Takeaway 5: Scale everything else too
Ensure that non-LLM aspects of your system can scale too.
Unlike chat bots and code autocompletion, our use case doesn’t require immediate feedback from Gemini. We had the luxury of waiting a minute or so for a single sample, validation feedback, and its associated artifacts such as unit tests to complete generating. On top of that, Gemini kept costs low for our use case — even amidst the hundreds of samples we generated. So the LLM-related aspects of our system scaled well.
However, the tail end of our process didn’t grant us the same luck. Getting samples ready to be published took about 5-15 minutes per sample, our process became our biggest bottleneck as it involves human review of each sample and end-to-end testing.
Takeaway 6: End-to-end test the final output
If the code doesn’t work, it’s not publishable.

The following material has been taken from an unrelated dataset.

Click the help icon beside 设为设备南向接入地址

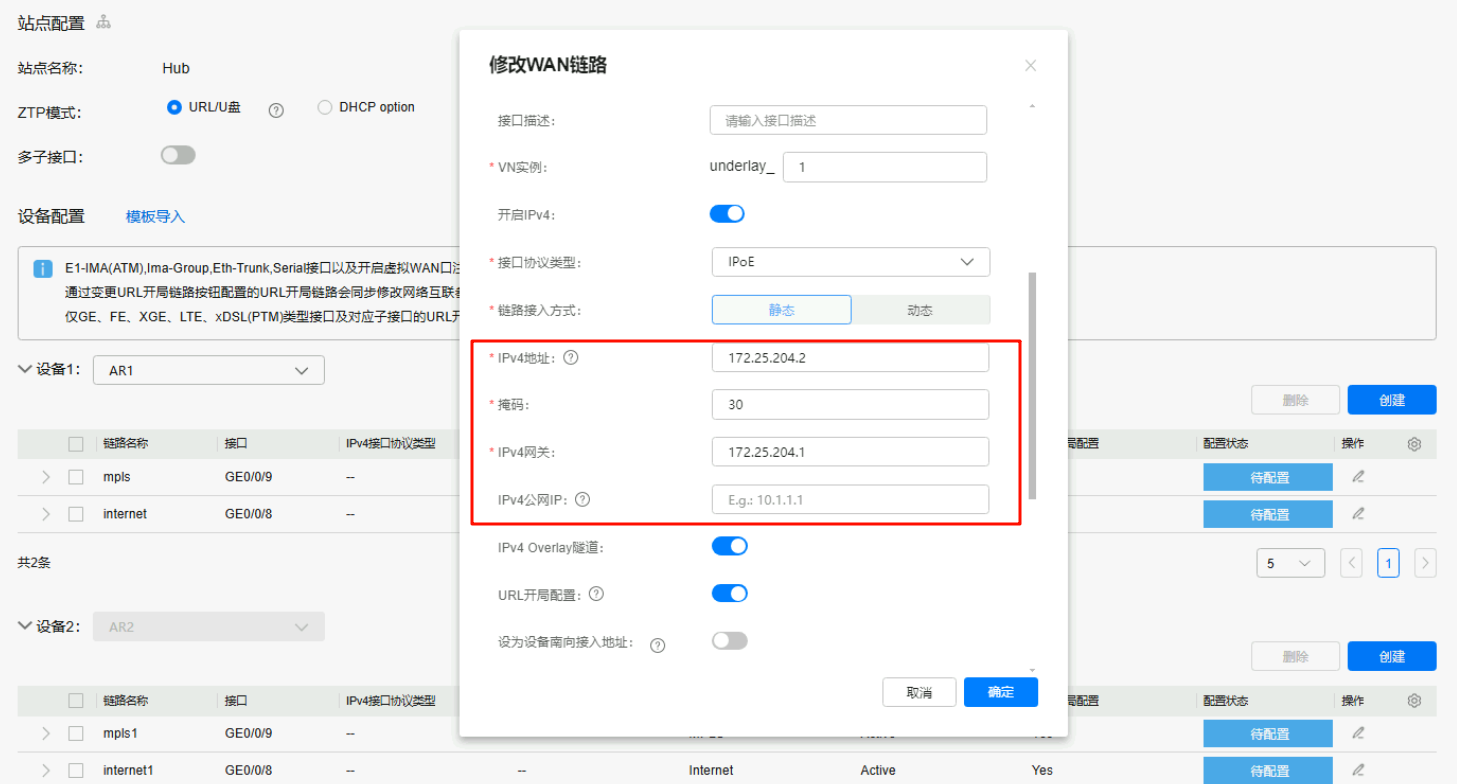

So it was important for us to end-to-end test the samples we were publishing. This is perhaps less of a takeaway and more of a philosophical consensus that we arrived at as a team.

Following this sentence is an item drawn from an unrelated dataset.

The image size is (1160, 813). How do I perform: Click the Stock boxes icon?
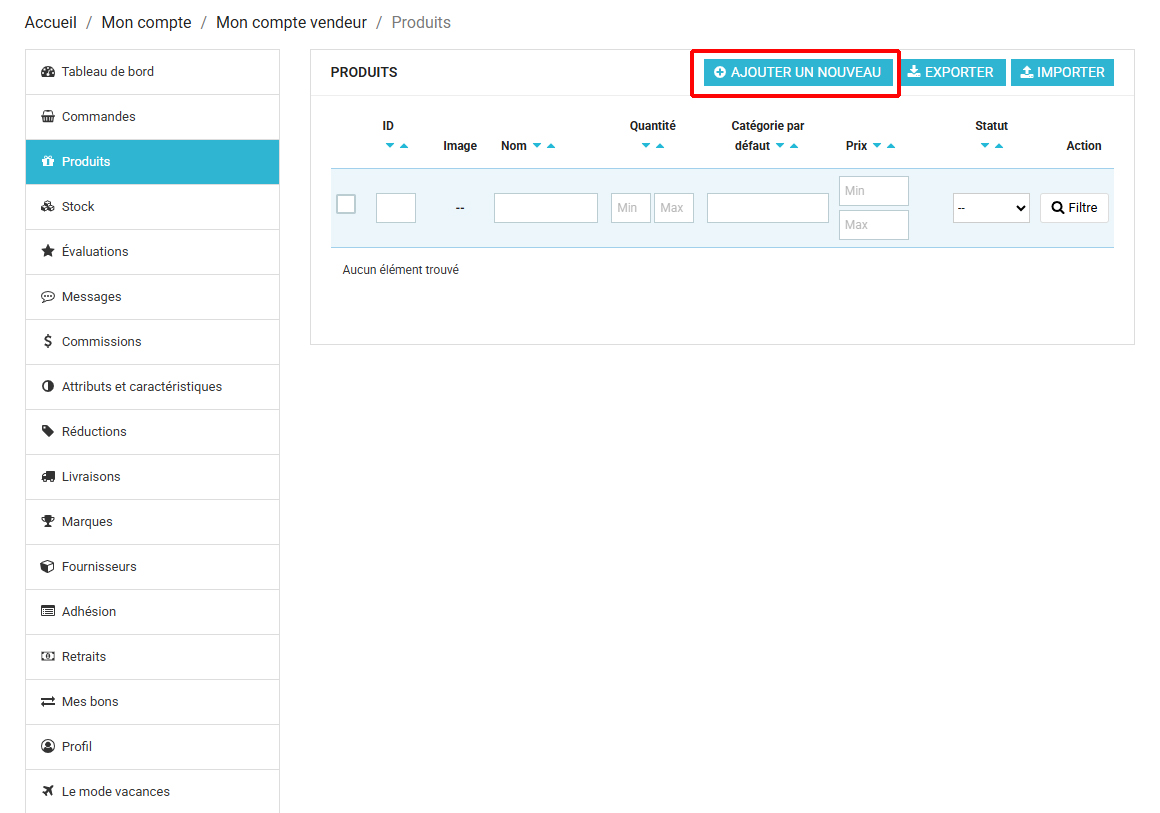point(48,207)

The code we publish is designed to be run by our users. If we can’t run it ourselves, in a situation similar to our users, then we can’t deliver samples that are known to work for our users. Since day 1, our handwritten samples have been end-to-end tested before being published — either manually or programmatically. Altering the way in which we produce our samples should not lower our sample quality.
DORA describes this “trust but verify” approach as a sign of “mature AI adoption”. Our rigorous end-to-end testing isn’t just for us, it’s essential for maintaining the trust of developers who rely on our samples.
Takeaway 7: Do excellent engineering
Apply established engineering best practices, and everything else will follow.
If you really think about it, many of the takeaways we’ve presented above aren’t necessarily unique to the world of using LLMs at scale to generate content and code. Many of the positively impactful engineering decisions we made while building out these systems have nothing to do with LLMs at all and aren’t mentioned above in our takeaways.
Conclusion
In the journey of generating high-quality, educational code samples at scale, we learned that success hinges on more than just powerful LLMs. While Gemini and Genkit provided the necessary generative power, the true breakthrough came from building a specialized, end-to-end system. Our seven takeaways—from decomposing the problem and embracing determinism to end-to-end testing and scaling the entire pipeline—show how we successfully built a reliable, scalable generation system that combines LLMs with established engineering practices.